▸ EXERCISE REQUIREMENTS:
**a)** From the RetroTxt post, print the passage starting at "Any web developers" and ending at "into an image.".
**b)** Which presets does the RetroTxt post say the extension offers? List every one.
**c)** Turn the paragraph of the RetroTxt post that begins "RetroTxt is a handy little extension" into a short bulleted list that keeps its main facts.
[START OF EXCERPTED TEXT]
Last month I wrote a long post titled ASCII, NFO Art & Text Encodings. That covered the complications and technical difficulties involved in accurately rendering ASCII art and NFO text in modern browsers. It also dealt with how I overcame those difficulties and developed a backend rendering engine to accurately display text files hosted on Defacto2.net in the browser as text.
RetroTxt is a handy little extension that takes old fashioned text files and stylises them in a more pleasing visual format. Despite the web being built on text, web browsers are often incapable of accurately displaying texts written during the pre and early web eras. This is where RetroTxt comes in! It imports the text into a modern format, injects a font that mimics a chosen retro computer, then applies styling to improve the display and readability. It can also double up as a text viewer for your locally stored, off-line files and even serve as an NFO text viewer.
The best way to explain RetroTxt is to see it in action with this short 54 second muted video. Where I browse a few NFO files hosted on textfiles.com showing both before and after RetroTxt has been applied.
I’ve tried to keep the extension as light and hands off as possible within the confines of the restrictive Chrome extension API. While still giving users the ability to easily customise fonts, colours and other theme settings. It offers a choice of 25 retro fonts, 11 colour themes, text alignment options as well as some presets for MS-DOS, Commodore Amiga, Commodore 64, Apple II and even a DOS font, web hybrid.
Any web developers looking to browse the code would probably be interested in functions.js and text.css. As they contain the core functionality of the text character conversions, font colours and CSS styling. The rest of the code is mostly for the extension functionally and UI.
Surprisingly this ability to display files created on a text standard from 1981 has been mostly out of reach for numerous reasons that I will get into later. But for now, the last missing piece of the puzzle, the need for proper bitmapped DOS fonts converted into a web friendly format. Has been solved thanks to the marvellous work of Viler and his Ultimate Oldschool PC Font Pack.
Before the availability of Viler’s font pack, you couldn’t properly display ASCII/NFO art in a modern operating system without a specialised application to either view or convert the text into an image.
But image conversion has its downsides. For one text embedded into an image isn’t searchable, nor is it selectable, transferable or assessable. So the text can only be read using a fixed colour and small font size. Plus web browsers themselves add further limitations by placing memory restrictions on the size of the images they are able to load.
[END OF EXCERPTED TEXT]
[START OF DATASET EXTRACT]
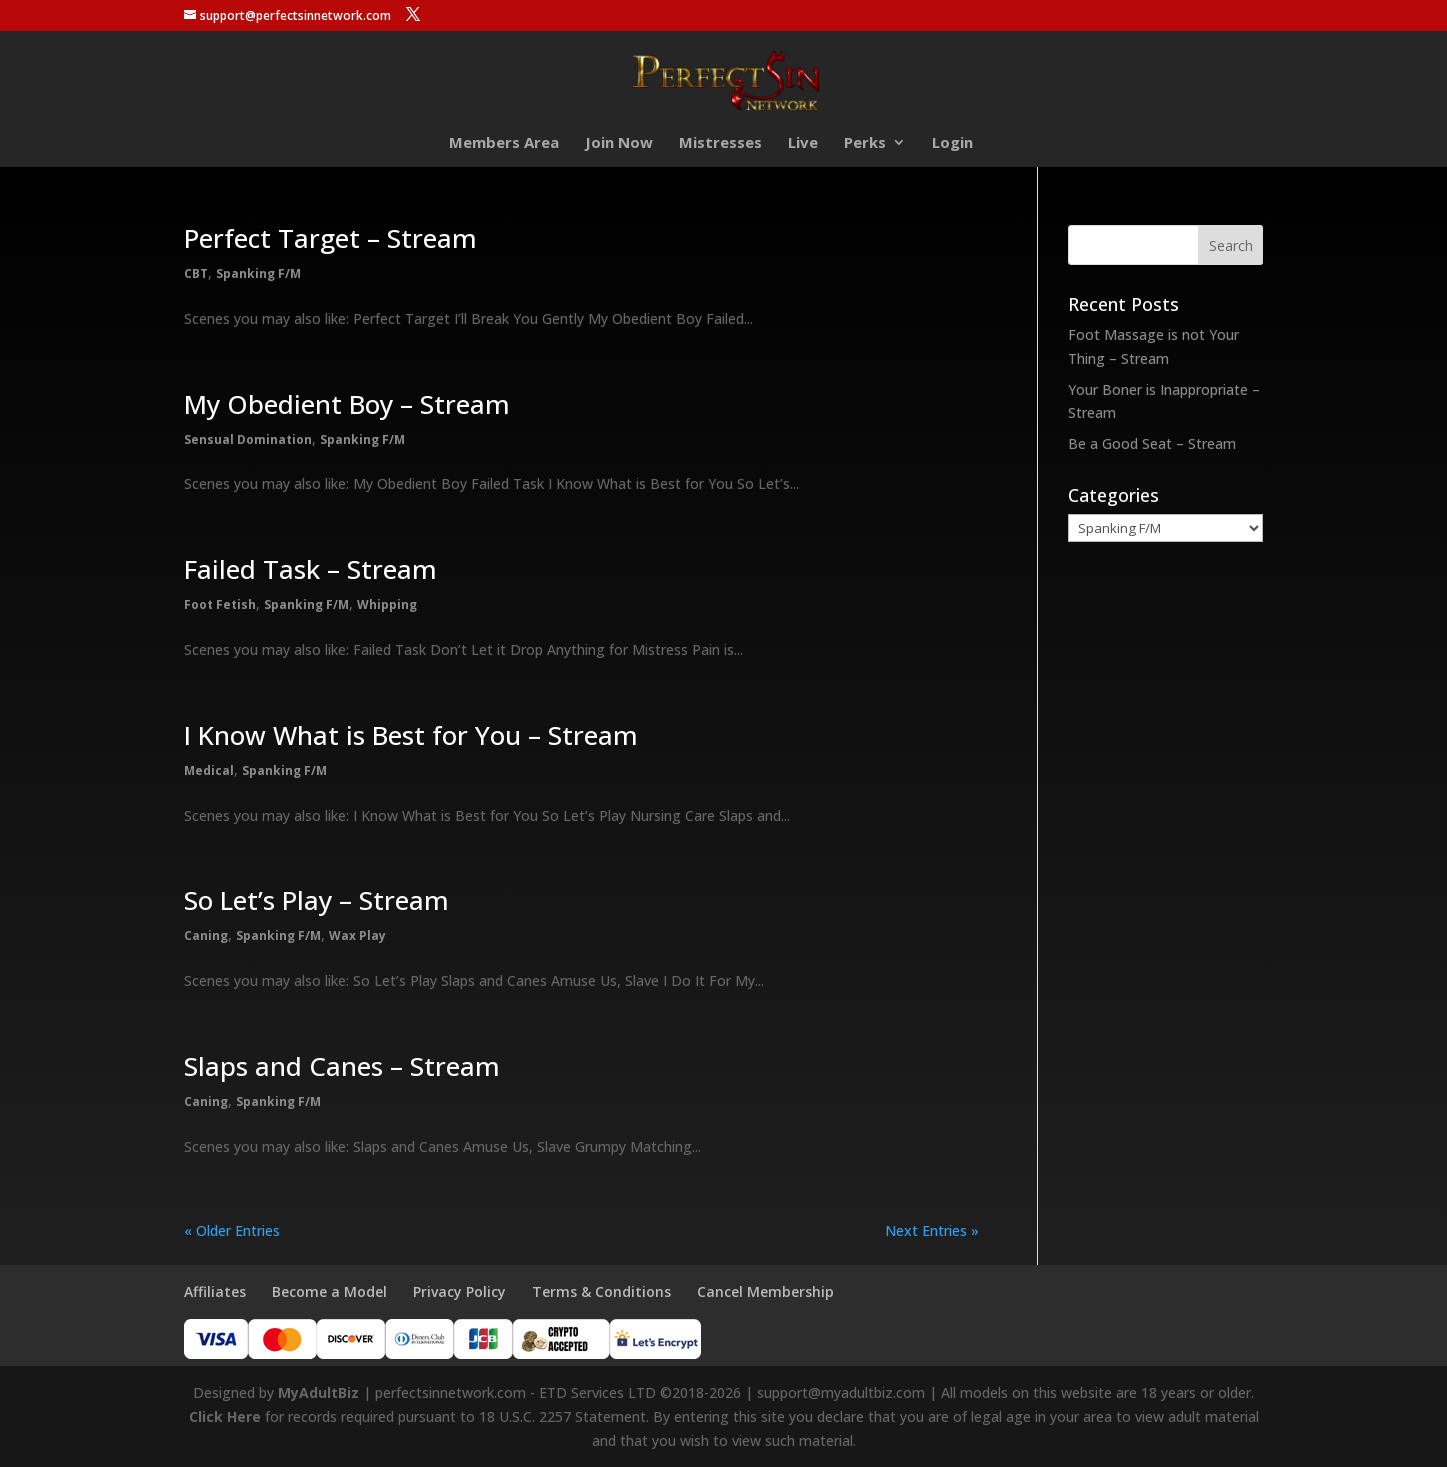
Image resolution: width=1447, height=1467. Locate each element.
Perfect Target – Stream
[END OF DATASET EXTRACT]
▸ TASK RESPONSES:
**a)**
Any web developers looking to browse the code would probably be interested in functions.js and text.css. As they contain the core functionality of the text character conversions, font colours and CSS styling. The rest of the code is mostly for the extension functionally and UI.
Surprisingly this ability to display files created on a text standard from 1981 has been mostly out of reach for numerous reasons that I will get into later. But for now, the last missing piece of the puzzle, the need for proper bitmapped DOS fonts converted into a web friendly format. Has been solved thanks to the marvellous work of Viler and his Ultimate Oldschool PC Font Pack.
Before the availability of Viler’s font pack, you couldn’t properly display ASCII/NFO art in a modern operating system without a specialised application to either view or convert the text into an image.

**b)**
- MS-DOS
- Commodore Amiga
- Commodore 64
- Apple II
- A DOS font, web hybrid

**c)**
- RetroTxt is an extension that restyles old-fashioned text files into a more pleasing visual format.
- Web browsers often can't accurately display texts written during the pre-web and early web eras.
- It imports the text into a modern format.
- It injects a font that mimics a chosen retro computer.
- It applies styling to improve display and readability.
- It can also serve as a viewer for locally stored, offline files and for NFO text.